What to work on:
Would you retype the line that contains "Task: Click the WPS Office icon" and all lines following it to the end of the entries below, exactly and without pictures?

Dataset content section start

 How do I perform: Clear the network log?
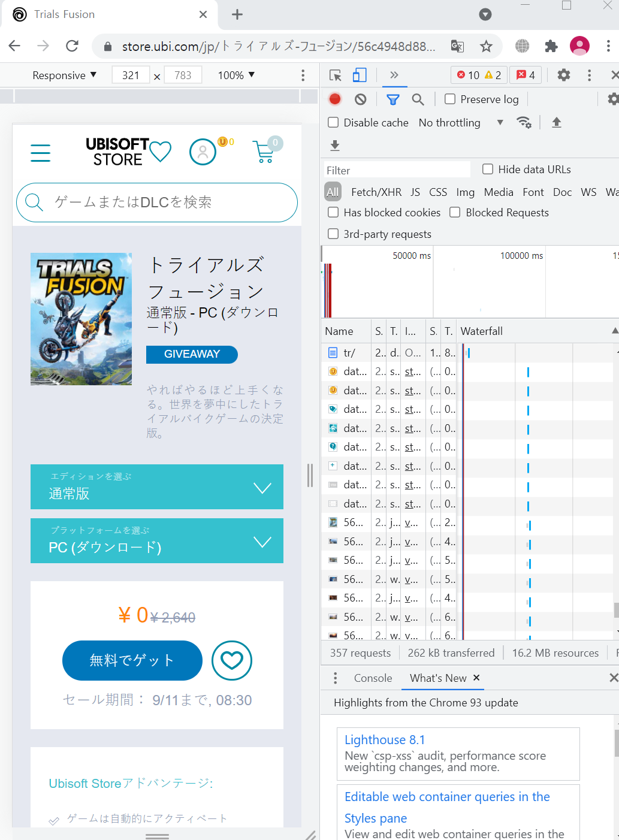tap(361, 99)
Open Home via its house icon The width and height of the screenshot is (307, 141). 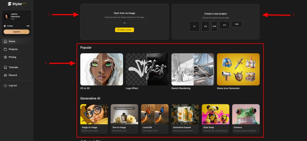[x=6, y=41]
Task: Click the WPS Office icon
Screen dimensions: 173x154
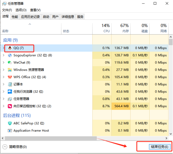Action: [x=10, y=77]
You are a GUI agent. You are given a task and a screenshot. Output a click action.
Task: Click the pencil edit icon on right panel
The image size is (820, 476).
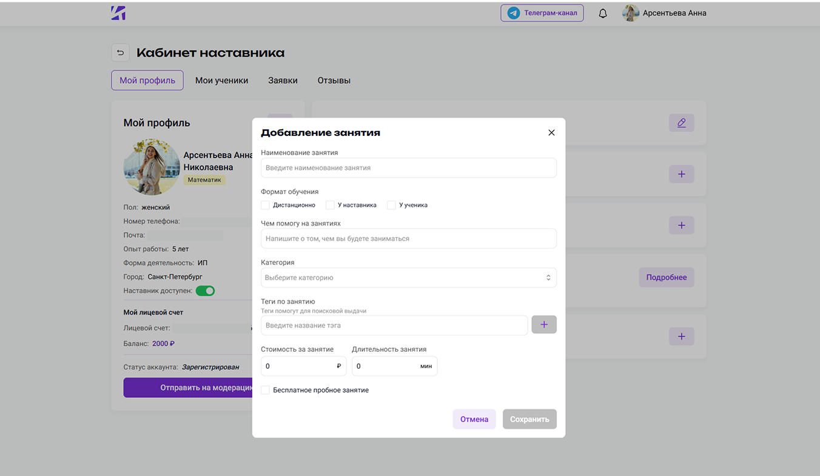pyautogui.click(x=681, y=123)
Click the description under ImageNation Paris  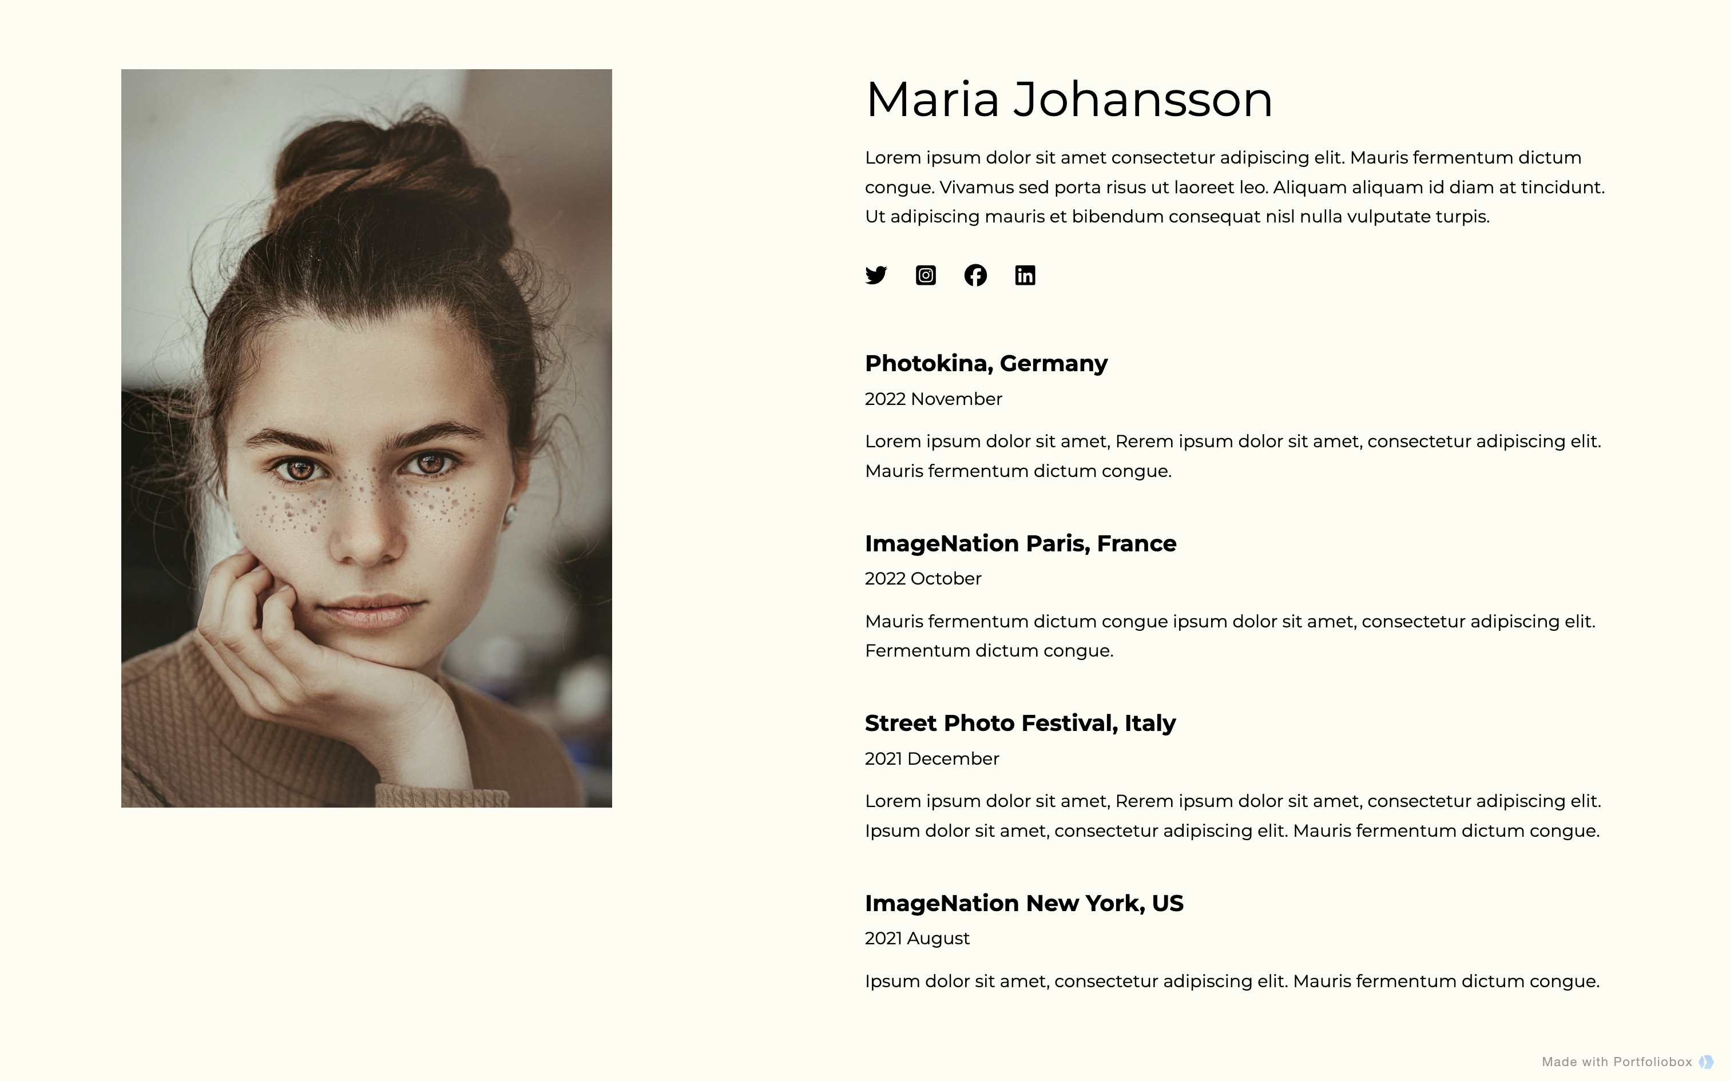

Dataset content section end

Completed task:
Task: Click the WPS Office icon
Screen dimensions: 173x154
Action: [x=10, y=77]
You are a GUI agent. You are given a task and a screenshot. Output a click action.
Task: Click the pencil edit icon on right panel
The image size is (820, 476).
pyautogui.click(x=681, y=123)
Click the description under ImageNation Paris  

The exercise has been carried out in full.